As Brunetti and his colleague, Claudia Griffoni, investigate the incident, they discover that one of the young men works for a man rumored to be involved in more sinister nighttime activities in the Laguna. To get to the bottom of what proves to be a gut-wrenching case, Brunetti needs to enlist the help of both the Carabinieri and the Guardia di Costiera.

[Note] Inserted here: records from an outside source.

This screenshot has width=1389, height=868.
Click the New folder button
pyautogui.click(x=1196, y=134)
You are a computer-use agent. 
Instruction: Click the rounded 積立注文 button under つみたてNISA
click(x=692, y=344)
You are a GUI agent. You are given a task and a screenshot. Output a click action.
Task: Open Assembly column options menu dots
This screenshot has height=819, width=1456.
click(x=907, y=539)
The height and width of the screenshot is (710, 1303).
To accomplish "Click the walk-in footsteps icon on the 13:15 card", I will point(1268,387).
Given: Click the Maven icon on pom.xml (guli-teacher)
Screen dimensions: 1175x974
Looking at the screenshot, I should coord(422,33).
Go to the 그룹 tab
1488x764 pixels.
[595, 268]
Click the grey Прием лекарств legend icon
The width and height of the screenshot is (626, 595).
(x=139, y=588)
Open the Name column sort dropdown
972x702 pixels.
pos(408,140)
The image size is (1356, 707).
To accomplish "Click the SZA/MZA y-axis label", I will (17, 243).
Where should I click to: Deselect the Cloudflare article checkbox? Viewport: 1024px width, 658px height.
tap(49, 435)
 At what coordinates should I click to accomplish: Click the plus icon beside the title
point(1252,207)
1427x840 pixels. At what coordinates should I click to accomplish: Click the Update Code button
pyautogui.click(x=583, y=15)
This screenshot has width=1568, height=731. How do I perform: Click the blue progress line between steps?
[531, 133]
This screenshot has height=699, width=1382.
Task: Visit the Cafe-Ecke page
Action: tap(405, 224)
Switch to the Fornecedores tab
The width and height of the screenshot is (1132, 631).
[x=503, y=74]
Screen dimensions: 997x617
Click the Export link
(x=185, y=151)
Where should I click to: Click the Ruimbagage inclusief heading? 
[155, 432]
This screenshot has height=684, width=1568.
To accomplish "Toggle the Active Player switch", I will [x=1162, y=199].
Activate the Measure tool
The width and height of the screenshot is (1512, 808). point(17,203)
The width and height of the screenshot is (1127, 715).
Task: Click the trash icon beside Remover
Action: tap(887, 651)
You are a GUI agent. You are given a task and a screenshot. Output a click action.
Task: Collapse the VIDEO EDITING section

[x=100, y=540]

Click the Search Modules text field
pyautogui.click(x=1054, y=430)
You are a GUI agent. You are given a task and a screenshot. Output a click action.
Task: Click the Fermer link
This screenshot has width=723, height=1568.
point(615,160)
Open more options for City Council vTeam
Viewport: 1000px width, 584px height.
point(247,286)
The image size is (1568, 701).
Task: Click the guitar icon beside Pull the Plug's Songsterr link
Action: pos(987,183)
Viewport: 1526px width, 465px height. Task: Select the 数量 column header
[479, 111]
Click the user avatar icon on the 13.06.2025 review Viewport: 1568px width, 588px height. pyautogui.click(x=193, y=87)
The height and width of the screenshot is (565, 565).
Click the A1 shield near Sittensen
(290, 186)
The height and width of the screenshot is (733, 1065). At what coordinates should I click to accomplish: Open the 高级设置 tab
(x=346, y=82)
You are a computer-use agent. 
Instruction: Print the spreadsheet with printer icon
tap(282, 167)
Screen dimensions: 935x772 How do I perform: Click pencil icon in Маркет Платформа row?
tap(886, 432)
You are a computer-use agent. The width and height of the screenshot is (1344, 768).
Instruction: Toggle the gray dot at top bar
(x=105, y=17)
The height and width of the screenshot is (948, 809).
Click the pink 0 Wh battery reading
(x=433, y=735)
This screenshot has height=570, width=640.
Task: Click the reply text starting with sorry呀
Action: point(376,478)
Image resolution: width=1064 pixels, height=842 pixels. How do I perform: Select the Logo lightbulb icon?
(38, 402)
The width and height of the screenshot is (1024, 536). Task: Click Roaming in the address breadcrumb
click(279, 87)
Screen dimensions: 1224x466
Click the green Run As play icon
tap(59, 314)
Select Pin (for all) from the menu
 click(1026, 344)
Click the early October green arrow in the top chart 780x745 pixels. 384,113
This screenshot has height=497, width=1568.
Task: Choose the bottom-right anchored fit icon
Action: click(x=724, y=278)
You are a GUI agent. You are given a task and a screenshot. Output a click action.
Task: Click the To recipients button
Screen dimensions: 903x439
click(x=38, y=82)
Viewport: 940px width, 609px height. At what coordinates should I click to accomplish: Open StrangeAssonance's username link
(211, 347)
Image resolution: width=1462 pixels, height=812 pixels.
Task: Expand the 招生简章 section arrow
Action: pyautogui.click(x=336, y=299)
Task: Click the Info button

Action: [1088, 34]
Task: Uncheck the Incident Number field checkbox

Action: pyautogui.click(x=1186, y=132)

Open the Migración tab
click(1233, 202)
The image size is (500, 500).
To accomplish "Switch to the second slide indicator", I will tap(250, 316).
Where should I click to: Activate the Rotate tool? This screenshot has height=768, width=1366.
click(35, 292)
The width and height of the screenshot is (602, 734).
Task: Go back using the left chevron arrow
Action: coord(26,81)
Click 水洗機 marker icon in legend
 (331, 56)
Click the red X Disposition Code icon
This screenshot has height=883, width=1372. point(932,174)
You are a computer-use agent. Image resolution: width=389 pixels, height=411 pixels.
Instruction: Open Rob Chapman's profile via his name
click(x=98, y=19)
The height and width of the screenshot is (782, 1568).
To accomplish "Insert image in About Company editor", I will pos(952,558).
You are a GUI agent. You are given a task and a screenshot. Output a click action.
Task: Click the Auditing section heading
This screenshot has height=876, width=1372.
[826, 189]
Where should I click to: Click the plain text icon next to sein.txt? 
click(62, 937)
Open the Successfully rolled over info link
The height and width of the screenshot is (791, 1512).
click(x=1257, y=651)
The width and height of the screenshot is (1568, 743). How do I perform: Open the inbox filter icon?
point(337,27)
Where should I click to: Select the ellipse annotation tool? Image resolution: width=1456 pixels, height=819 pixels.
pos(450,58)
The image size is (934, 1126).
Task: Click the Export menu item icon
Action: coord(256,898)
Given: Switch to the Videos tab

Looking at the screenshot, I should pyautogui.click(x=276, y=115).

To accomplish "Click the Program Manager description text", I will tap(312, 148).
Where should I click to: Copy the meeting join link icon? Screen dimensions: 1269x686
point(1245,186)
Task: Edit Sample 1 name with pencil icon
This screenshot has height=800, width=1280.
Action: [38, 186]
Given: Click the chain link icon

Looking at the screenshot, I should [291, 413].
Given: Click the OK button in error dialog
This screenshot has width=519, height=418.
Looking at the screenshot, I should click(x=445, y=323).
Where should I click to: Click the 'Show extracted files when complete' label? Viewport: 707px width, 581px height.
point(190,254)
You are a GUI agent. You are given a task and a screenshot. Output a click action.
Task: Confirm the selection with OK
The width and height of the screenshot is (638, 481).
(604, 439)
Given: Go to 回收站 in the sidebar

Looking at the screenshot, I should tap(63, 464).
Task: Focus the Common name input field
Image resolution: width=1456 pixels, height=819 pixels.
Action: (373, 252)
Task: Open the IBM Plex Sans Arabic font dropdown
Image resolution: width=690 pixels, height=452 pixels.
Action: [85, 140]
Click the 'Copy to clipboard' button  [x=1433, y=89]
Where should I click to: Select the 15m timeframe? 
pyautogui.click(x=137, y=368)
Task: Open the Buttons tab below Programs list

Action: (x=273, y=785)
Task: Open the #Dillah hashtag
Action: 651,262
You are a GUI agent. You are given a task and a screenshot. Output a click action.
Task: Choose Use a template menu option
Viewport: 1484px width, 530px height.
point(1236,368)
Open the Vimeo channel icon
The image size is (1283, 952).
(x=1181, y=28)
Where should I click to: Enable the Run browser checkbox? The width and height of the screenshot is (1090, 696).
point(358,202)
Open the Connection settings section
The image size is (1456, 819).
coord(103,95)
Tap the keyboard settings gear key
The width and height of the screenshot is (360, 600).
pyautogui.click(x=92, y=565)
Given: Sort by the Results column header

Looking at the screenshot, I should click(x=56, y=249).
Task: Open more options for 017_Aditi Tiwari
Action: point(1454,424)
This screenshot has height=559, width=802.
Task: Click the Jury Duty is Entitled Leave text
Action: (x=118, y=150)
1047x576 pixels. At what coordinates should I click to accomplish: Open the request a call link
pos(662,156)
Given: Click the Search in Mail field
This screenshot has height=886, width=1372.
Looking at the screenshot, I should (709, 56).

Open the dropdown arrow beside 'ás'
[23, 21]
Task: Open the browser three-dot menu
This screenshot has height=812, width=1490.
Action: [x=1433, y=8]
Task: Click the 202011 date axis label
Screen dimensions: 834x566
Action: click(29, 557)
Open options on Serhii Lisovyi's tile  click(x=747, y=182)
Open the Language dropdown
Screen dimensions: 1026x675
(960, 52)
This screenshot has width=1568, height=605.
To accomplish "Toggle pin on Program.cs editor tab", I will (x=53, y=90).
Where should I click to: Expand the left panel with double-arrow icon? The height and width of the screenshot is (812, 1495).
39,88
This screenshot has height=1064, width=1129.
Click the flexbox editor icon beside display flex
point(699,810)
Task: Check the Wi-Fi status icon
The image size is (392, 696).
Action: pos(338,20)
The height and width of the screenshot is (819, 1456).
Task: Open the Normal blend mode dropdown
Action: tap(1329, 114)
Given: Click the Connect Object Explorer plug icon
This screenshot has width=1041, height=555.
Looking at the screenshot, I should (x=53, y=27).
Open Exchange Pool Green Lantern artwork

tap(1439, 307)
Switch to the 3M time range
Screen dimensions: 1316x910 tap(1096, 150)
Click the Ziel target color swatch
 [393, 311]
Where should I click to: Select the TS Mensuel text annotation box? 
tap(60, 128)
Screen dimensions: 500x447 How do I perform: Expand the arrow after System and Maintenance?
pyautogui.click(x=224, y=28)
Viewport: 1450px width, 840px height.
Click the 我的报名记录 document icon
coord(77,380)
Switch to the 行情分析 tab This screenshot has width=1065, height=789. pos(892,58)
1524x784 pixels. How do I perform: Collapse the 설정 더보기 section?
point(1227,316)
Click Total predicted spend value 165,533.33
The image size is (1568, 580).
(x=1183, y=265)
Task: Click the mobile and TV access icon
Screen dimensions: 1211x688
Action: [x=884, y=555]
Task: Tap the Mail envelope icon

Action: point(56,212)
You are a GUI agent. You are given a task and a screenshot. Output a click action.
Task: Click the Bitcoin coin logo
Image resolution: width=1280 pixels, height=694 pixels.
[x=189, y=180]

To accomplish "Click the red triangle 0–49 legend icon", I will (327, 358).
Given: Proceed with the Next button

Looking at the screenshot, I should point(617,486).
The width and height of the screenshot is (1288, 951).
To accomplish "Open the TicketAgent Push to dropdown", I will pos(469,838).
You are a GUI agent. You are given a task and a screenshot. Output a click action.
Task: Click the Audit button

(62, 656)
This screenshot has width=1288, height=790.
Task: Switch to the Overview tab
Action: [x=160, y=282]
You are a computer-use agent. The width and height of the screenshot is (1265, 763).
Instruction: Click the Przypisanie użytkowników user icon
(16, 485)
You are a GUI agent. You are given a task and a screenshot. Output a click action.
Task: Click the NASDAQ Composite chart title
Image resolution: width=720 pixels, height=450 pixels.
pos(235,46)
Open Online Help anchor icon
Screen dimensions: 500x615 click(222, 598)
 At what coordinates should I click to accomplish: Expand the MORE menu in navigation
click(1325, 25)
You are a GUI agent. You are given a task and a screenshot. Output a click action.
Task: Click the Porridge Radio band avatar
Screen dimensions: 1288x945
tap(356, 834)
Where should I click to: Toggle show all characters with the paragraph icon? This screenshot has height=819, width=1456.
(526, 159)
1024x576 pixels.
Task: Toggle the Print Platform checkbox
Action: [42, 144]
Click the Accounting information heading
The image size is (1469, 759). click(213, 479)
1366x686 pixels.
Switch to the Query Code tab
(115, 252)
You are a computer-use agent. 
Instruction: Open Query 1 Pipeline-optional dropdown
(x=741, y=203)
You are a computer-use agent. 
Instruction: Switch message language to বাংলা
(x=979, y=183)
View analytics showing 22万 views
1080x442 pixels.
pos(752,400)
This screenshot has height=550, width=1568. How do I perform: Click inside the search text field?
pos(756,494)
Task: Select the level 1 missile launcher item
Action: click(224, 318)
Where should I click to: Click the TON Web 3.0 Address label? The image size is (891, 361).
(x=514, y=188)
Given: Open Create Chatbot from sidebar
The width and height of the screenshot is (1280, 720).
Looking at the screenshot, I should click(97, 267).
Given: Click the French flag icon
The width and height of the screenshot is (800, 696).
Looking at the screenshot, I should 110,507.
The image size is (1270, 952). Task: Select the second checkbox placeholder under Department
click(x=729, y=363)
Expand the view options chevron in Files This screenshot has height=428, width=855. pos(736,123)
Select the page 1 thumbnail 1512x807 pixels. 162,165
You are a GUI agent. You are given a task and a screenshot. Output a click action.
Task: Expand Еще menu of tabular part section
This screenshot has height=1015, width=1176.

Determining how much trust he and Griffoni can put in these unfamiliar colleagues adds to the difficulty of solving a peculiarly horrible crime whose perpetrators are technologically brilliant and ruthlessly organized.
Donna Leon’s Transient Desires is as powerful as any novel she has written, testing Brunetti to his limits and forcing him to listen very carefully for the truth.
Leon’s Commissario Brunetti series is an easy one to jump in and out of. Each book stands alone well. Yes, reading them in order would probably give you a fuller picture of how the characters change, or don’t change, over time, and let you meet new characters when they’re introduced. I don’t feel like I’ve missed much by skipping around.
As always, Transient Desires take place in Venice. The city is almost a character in and of itself. The city is full of both beautiful, old architecture and dark, dangerous alleys. It relies on tourism, but Venetians are contemptuous of the tourists. The picture of Venice is very vivid, which is a part of this series that I always enjoy.
This time, the mystery starts with two young American women left severely injured outside a hospital. Finding out who the men were that dropped them off is easy enough, but leads to a much bigger situation, one that requires cooperation among law enforcement agencies. There is often social commentary and contemporary issues in the Brunetti books, and this one is no exception, Brunetti is not solving puzzles in a bubble, the politics, social structures, prejudices, and other crimes all affect his investigations.
My one complaint is that the book ended rather abruptly. I could do with a little more wrapping up. Other than that, it was an enjoyable book. The plot kept moving, the characters feel real, and visiting Venice is always a treat.